Foundations of Flavor: On Acid with Johannes Selbach

Foundations of Flavor: On Acid with Johannes Selbach 10


Acidity is one of the most important components in wine, white or red, providing structure and balance; it is one of the foundations of flavor.

In the picturesque village of Zeltingen, the Selbach family produces a wide array of excellent Rieslings, a grape variety long associated with electric, high-acid wines. Recently, we had a fascinating dialog with Johannes Selbach about acidity and its role in wine. The discussion was far-ranging from acidity to climate change, to the rise of dry wines in the Mosel and why Johannes thinks Riesling is more demanding of the drinker.


Gabriel Clary: Johannes, thank you for your time here today and for talking with us about the foundations of flavor in wine. We want to cover a few different topics here but given that you produce wines made from Riesling in the Mosel, perhaps talking about acidity is a good place to start.

=== Exercises to complete ===
A. In which village does the Selbach family produce its Rieslings, according to the Selbach interview?
B. Reproduce the stretch of the Selbach interview from "Foundations of Flavor: On Acid with Johannes Selbach 10" through "of the drinker.".
The listing comes from a separate source.

[Data for locating visible targets]

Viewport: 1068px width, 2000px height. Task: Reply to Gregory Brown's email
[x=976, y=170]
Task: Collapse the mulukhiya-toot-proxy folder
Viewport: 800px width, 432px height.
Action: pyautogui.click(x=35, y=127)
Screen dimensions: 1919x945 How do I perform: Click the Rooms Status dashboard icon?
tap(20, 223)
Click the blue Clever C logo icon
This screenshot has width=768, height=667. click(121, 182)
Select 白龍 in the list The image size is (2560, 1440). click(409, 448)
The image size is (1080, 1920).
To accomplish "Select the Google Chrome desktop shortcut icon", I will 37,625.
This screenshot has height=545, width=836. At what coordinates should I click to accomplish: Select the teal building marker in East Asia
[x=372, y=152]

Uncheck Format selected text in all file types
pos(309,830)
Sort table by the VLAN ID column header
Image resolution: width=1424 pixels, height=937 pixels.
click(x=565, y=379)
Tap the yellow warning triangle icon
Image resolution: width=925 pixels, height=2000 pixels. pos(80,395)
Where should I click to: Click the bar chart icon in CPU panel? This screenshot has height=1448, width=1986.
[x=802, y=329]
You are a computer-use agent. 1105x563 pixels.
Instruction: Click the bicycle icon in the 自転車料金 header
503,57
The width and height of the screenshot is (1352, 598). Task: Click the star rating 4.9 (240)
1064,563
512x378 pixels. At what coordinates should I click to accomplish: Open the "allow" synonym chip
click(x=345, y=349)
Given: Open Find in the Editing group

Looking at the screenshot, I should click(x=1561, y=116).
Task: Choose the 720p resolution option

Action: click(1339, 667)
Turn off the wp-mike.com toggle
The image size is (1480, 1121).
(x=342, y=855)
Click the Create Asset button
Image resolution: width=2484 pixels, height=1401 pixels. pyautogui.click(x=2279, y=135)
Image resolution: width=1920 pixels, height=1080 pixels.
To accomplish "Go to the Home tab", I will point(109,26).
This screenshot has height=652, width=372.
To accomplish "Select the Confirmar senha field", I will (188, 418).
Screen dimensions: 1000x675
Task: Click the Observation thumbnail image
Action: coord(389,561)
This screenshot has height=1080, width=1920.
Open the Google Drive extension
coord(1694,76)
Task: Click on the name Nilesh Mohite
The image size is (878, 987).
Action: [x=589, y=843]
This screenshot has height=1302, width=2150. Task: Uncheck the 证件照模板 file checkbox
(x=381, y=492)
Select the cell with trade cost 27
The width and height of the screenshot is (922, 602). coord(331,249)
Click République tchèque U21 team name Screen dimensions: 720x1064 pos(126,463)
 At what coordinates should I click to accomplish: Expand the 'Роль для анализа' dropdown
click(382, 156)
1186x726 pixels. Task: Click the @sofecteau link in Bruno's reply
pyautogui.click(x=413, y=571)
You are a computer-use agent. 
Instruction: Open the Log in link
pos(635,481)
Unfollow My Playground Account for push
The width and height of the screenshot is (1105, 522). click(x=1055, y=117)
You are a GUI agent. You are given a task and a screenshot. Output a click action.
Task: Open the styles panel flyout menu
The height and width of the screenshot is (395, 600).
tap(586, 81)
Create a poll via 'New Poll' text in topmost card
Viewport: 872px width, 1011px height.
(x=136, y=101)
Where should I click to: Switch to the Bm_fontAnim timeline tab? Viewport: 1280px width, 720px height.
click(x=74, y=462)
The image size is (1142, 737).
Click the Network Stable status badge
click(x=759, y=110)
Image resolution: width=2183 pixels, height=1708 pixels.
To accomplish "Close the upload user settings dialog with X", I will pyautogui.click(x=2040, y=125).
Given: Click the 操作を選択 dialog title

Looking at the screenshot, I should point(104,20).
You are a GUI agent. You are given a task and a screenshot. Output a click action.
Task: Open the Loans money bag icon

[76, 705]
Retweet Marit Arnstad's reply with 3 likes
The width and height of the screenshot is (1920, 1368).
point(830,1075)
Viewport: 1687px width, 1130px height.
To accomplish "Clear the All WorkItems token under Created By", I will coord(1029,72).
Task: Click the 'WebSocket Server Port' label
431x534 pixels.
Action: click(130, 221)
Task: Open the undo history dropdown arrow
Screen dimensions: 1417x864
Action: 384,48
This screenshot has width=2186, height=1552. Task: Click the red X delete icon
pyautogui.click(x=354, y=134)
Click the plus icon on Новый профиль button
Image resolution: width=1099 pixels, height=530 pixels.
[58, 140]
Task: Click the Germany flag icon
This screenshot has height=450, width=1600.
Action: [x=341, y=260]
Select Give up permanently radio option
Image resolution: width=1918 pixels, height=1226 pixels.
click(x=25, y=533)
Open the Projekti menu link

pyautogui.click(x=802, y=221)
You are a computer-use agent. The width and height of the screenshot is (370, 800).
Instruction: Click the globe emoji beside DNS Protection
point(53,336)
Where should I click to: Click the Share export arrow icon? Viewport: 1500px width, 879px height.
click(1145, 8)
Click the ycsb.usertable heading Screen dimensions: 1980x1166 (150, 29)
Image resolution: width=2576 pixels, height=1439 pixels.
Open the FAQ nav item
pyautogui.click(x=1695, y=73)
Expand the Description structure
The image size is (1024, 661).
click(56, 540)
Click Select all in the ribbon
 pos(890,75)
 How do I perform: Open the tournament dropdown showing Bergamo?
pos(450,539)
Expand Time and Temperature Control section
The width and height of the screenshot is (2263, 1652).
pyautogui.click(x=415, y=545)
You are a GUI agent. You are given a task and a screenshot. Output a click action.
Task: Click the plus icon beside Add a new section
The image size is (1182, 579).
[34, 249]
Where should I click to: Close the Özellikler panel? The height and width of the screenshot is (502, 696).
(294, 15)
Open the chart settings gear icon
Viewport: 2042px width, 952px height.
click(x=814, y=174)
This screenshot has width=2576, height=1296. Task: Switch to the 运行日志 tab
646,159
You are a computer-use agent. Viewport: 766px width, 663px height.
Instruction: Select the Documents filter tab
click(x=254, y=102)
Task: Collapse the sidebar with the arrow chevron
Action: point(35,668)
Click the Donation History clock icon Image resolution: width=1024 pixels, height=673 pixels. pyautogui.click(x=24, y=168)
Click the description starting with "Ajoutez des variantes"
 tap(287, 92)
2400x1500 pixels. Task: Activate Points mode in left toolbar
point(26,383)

=== Answers to the exercise ===
A. Zeltingen

B.
Foundations of Flavor: On Acid with Johannes Selbach 10


Acidity is one of the most important components in wine, white or red, providing structure and balance; it is one of the foundations of flavor.

In the picturesque village of Zeltingen, the Selbach family produces a wide array of excellent Rieslings, a grape variety long associated with electric, high-acid wines. Recently, we had a fascinating dialog with Johannes Selbach about acidity and its role in wine. The discussion was far-ranging from acidity to climate change, to the rise of dry wines in the Mosel and why Johannes thinks Riesling is more demanding of the drinker.